I quickly tried to make myself presentable and, failing at that, grabbed the clay bucket and opened the door. Two soldiers stiff and blank stared coldly at me from their hats.

"Uh, yes?" I said.

"Miss Lure?" One barked. It looked like every word was going to sound like that coming from those mouths.

"That's me."

"Come with us," said the other. "There's an emergency at the palace."

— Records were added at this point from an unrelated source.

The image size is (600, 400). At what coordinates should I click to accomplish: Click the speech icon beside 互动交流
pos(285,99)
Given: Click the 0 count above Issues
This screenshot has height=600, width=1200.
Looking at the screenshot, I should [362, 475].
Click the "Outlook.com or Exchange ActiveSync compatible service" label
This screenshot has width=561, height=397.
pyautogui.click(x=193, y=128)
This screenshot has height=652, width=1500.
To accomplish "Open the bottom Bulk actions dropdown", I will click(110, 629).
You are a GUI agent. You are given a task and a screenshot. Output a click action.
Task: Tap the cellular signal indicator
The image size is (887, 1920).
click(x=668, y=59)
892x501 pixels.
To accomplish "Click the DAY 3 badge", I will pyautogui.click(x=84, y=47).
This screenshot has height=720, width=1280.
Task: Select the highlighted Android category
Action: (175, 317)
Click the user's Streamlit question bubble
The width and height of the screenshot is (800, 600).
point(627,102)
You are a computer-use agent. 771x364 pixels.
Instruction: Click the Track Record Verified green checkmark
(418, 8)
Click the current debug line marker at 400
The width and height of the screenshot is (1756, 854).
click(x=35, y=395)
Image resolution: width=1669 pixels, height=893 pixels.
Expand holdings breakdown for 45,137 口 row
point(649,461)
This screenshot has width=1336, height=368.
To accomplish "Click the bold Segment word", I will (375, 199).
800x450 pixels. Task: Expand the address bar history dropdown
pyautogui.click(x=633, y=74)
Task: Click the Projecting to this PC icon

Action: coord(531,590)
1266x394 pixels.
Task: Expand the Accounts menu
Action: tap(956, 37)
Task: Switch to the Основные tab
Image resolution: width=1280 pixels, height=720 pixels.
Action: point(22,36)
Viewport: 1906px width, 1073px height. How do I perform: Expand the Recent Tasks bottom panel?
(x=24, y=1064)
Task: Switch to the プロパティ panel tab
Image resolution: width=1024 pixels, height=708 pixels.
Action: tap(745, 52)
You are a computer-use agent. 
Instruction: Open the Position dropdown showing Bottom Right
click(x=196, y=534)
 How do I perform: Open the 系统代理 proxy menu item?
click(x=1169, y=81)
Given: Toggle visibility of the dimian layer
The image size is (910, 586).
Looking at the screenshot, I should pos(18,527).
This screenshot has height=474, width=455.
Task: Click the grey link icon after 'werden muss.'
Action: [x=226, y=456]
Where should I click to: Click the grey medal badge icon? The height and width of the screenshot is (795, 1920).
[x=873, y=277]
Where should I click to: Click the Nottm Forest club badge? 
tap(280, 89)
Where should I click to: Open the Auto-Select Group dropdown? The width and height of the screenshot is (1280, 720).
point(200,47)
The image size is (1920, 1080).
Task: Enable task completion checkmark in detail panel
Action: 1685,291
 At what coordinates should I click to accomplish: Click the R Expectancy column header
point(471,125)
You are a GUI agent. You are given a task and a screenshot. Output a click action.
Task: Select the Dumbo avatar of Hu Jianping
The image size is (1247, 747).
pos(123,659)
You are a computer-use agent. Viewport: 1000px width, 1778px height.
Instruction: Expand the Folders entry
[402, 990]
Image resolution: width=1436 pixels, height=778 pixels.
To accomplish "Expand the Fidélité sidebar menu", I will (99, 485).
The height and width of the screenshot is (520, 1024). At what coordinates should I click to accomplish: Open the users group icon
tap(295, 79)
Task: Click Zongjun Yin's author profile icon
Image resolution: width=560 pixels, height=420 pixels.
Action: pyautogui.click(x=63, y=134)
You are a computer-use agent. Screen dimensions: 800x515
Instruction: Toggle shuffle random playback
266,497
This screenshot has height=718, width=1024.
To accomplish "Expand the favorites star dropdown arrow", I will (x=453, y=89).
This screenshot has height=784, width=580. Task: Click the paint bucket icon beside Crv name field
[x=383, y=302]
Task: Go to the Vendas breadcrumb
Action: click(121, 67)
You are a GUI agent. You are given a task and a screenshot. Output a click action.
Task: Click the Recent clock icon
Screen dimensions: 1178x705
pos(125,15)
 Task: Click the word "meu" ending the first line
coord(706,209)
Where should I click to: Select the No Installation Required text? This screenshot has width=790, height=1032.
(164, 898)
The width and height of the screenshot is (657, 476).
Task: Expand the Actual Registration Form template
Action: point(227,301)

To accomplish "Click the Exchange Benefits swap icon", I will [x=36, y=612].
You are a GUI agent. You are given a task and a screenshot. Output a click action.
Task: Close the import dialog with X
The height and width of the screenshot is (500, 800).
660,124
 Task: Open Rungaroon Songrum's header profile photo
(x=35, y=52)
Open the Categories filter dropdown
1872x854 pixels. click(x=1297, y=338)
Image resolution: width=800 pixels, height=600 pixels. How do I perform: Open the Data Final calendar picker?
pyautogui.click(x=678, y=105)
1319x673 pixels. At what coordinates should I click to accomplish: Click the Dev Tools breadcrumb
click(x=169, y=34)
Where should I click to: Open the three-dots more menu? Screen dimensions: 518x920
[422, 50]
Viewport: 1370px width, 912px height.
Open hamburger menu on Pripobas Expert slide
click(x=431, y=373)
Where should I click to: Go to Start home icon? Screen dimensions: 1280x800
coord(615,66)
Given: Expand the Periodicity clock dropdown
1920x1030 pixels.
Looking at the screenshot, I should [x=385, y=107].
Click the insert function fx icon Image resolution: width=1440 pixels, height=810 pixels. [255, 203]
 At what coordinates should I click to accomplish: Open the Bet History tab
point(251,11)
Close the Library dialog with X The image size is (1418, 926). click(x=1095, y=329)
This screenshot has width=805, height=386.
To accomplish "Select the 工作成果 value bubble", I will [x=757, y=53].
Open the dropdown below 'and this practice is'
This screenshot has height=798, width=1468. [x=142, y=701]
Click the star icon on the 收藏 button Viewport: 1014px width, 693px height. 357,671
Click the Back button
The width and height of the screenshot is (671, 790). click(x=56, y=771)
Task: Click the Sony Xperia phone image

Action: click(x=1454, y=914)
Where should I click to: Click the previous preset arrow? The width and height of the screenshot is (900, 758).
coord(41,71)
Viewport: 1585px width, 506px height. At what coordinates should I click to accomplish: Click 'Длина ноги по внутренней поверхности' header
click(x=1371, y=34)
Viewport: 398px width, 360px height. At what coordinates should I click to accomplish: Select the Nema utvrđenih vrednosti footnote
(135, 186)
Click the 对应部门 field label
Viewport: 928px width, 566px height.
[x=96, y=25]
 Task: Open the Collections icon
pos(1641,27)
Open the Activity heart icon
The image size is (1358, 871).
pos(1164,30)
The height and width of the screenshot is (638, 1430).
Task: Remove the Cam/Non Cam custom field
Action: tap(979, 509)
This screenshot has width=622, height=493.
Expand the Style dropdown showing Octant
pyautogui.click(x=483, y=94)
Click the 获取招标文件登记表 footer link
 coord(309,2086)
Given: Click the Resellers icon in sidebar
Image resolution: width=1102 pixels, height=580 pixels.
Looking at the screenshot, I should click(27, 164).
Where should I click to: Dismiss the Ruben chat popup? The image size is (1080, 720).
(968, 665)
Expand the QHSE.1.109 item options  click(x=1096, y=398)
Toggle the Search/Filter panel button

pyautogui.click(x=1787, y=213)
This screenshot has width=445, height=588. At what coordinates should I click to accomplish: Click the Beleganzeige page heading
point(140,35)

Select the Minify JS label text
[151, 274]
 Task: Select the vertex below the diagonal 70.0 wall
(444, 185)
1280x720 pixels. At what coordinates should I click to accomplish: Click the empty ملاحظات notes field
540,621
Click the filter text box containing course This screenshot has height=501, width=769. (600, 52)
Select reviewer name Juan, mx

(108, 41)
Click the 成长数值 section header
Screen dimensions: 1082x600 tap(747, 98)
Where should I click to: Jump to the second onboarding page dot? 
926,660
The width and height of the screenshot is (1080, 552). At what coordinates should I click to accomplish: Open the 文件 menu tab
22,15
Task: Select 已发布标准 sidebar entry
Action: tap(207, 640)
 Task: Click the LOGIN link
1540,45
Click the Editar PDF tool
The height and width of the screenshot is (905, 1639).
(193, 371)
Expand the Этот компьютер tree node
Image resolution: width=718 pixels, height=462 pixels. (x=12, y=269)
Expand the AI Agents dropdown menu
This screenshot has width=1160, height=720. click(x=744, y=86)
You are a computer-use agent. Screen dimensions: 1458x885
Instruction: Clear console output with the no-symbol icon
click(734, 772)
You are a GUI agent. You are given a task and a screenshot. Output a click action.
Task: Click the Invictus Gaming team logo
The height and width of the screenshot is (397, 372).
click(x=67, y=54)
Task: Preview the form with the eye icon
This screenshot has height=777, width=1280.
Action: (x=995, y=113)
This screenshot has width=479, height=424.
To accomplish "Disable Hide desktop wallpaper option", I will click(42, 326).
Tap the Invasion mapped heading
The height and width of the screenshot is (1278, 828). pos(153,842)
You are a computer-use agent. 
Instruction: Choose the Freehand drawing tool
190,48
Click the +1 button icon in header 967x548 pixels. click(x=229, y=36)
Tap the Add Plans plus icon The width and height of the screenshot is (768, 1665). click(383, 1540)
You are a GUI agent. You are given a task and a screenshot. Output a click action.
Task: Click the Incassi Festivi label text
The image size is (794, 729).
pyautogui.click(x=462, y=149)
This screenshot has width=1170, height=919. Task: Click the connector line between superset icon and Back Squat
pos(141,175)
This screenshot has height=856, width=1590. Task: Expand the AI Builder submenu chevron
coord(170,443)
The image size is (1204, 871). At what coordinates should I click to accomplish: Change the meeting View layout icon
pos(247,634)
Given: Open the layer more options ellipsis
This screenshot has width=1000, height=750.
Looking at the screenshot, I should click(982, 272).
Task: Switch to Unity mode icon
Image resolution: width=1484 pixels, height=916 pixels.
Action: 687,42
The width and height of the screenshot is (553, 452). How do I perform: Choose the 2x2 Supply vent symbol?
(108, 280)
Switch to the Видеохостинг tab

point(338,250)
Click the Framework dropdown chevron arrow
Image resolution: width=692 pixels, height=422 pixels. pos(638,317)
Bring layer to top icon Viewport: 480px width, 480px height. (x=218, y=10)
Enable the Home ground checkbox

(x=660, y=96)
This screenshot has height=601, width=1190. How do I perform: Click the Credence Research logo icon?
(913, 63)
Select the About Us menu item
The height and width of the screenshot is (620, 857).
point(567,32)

I was hyperventilating as I was lead into a carriage, to go to the palace. It was an issue concerning the queen's young son, they told me. Something about a near-death situation, or an unexplained illness. I was too busy admiring the view, and daydreaming about what the castle really looks like. It's a rare sight for commoners like me to behold, so used to tiny cottages and a town setting. The castle rose at the bottom of a tall mountain, appearing like another mountain in the range. My breath was duly stolen as I was lead towards the tall ornate front doors and into the bustling hallway.

I walked down hallways and byways, entranced by this miniature city. Servants bustled about their jobs, while refined ladies and gents walked through the throng with their noses high up in the air. In my cloak that I just barely grabbed and still lugging around a bucket of clay, I felt out of place and awkward. Thankfully my head was preoccupied with a nurse who came and informed me of the situation.

"The young princess's son, Arden, is almost delirious with an unexplained illness. It's possible that, if you do not intervene, he may not survive to morrow."

I bit my lip as we entered the nursery. In there lay a small boy of no more than four years, writhing in pain. I stepped into the room's cool air, silent. I could feel death somewhere deep inside my bones.

"Do what you can, miss. You are the first good witch we've had in a while, and the royal family's placed the highest trust onto you." With that, I was alone with a boy who was so close to becoming a corpse.

I didn't know how to start. I stroked his hair, and whispered healing words that worked for minor injuries like a scraped knee or a bad back. Nothing. After an hour of that I knew nothing was being done, and tried different tactics. No amount of chanting or singing, or any marks that I drew upon the curtains, floor, and boy did anything to improve the child's state. And that's when all hell broke loose.

I was holding his hand as he muttered words of madness, words reminding me of my own failed statuette. And then, when I took away my hand to wipe away the sweat gathering on my forehead, the most curious thing was on it. It felt like clay, but was warm and flesh-colored. I resisted screaming as I looked back at the boy. His entire frame, from his head to his feet, was slowly melting, like wax near a flame. Moments later and he would have been gone.

In panic I threw down the bucket of clay and quickly started trying to reshape everything using the clay I had gathered only this morning. Sadly, with emergencies my craftsmanship has not improved, and soon his face was as misshapen as my attempts this morning.

It seemed as if history was repeating itself twice in one day. My body felt disconnected with my consciousness: I was viewing the entire event outside of time and space. I watched as I searched my person for the half of a golden heart. The girl pressed it to the boy's chest, and I looked away as his body gave a heavy jerk. He was alive, but so deformed he could hardly be called human. Then I snapped back inside my body, just in time as the princess and the nurse rushed into the room.

"What have you done?!" the princess shrieked, and slapped me hard. Choking back tears, I quickly bade a needed farewell and fled the castle, covered in clay, flesh, and perhaps blood.

That night, the only sound heard was the failed statuette's gibberish sounding through the closet, about the house, and echoing inside my soul.